Shares of the e-commerce giant (AMZN.O) rose 2% following an industry report that spending on Cyber Monday, the biggest U.S. online shopping day, might go as high as $11.6 billion, encouraged by some of the biggest discounts and deals to attract inflation-wary consumers.
The biggest drag on the benchmark S&P 500 (.SPX) index, however, were Apple Inc (AAPL.O) shares, which fell 1.5% after a reportthat the company would see a further shortfall in production due to unrest at the world’s biggest iPhone factory in China.
Rare protests in major Chinese cities over the weekend against the country’s strict zero-COVID curbs have hit growth expectations in the world’s second-largest economy.
“If these protests continue, it could disrupt supply chains and the reopenings, a glimpse of which we saw earlier this year,” said Brian Klimke, director of investment research at Cetera Financial Group. “It will continue to weigh on investors’ minds going forward.”
At 10:01 a.m.
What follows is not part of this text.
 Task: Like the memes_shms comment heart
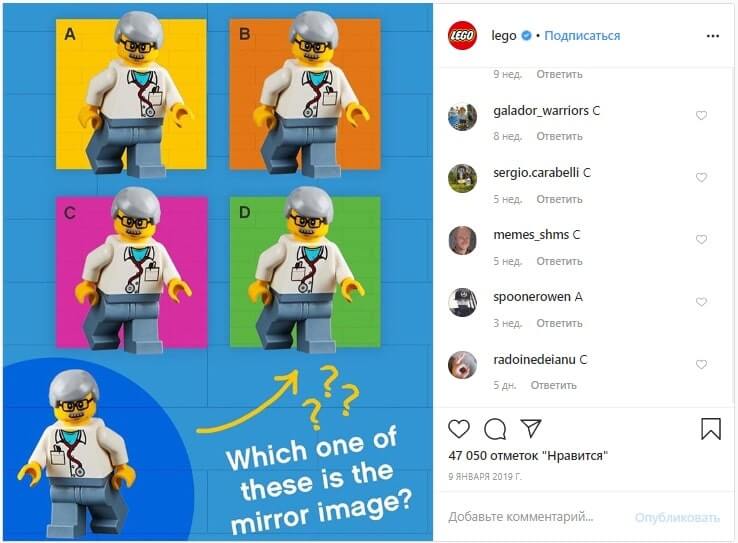701,240

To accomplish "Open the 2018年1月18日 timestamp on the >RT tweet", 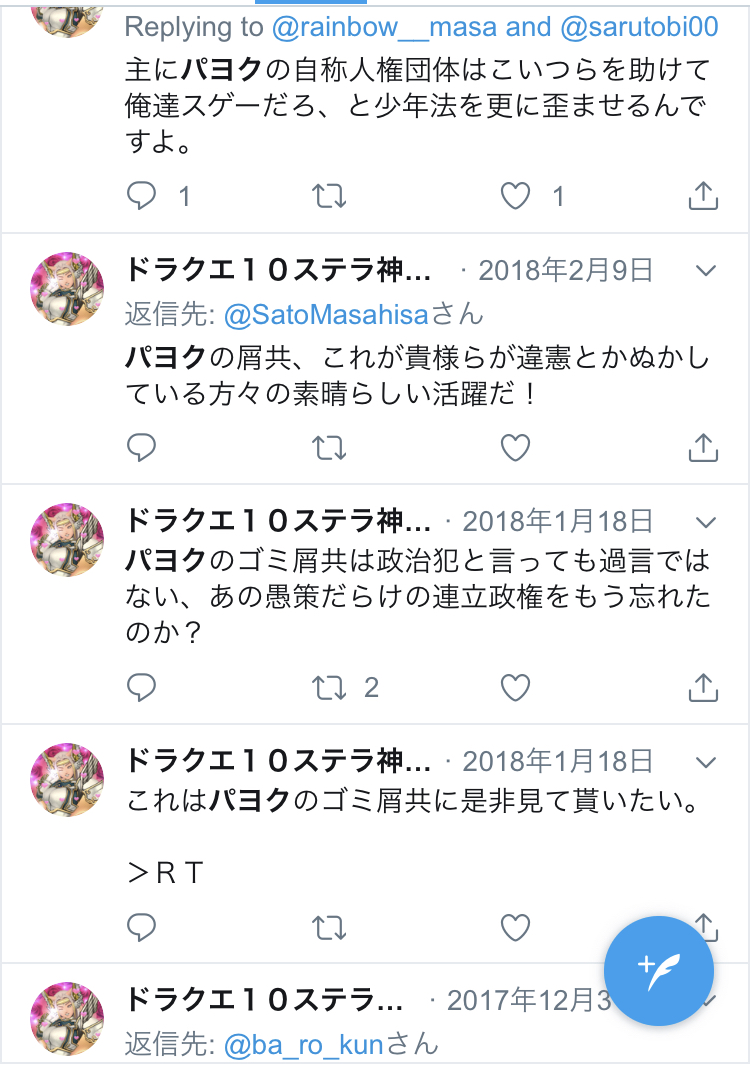I will (558, 761).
ET, the Dow Jones Industrial Average (.DJI) was down 160.29 points, or 0.47%, at 34,186.74, the S&P 500 (.SPX) was down 24.31 points, or 0.60%, at 4,001.81, and the Nasdaq Composite (.IXIC) was down 39.21 points, or 0.35%, at 11,187.15.
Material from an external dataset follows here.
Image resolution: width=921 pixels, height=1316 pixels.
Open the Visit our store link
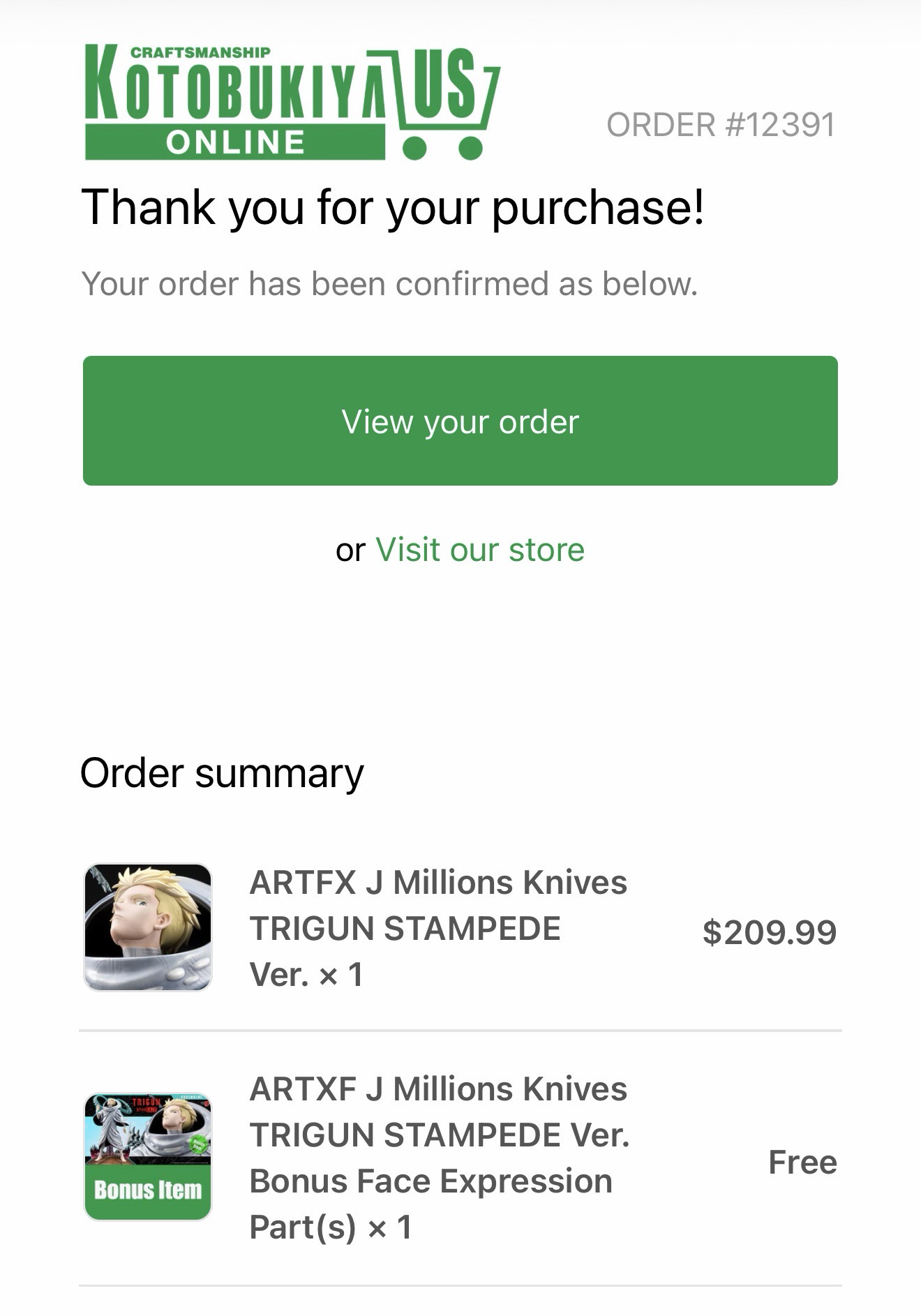(x=480, y=550)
All three indexes ended the Thanksgiving week with gains, led by the Dow, which rose 1.78%.
Among other stocks, Biogen Inc (BIIB.O) fell 2.3% following a report of death in its experimental Alzheimer’s drug trial.
Sarepta Therapeutics Inc (SRPT.O) jumped
6.4% after the U.S. Food and Drug Administration accepted the company’s marketing application for experimental gene therapy.
For the week, investors will keep a close watch on nonfarm payrolls for November, the second estimate for third-quarter gross domestic product and consumer confidence this month.
Declining issues outnumbered advancers for a 2.86-to-1 ratio on the NYSE and for a 1.66-to-1 ratio on the Nasdaq.
The S&P index recorded eight new 52-week highs and no new low, while the Nasdaq recorded 45 new highs and 51 new lows.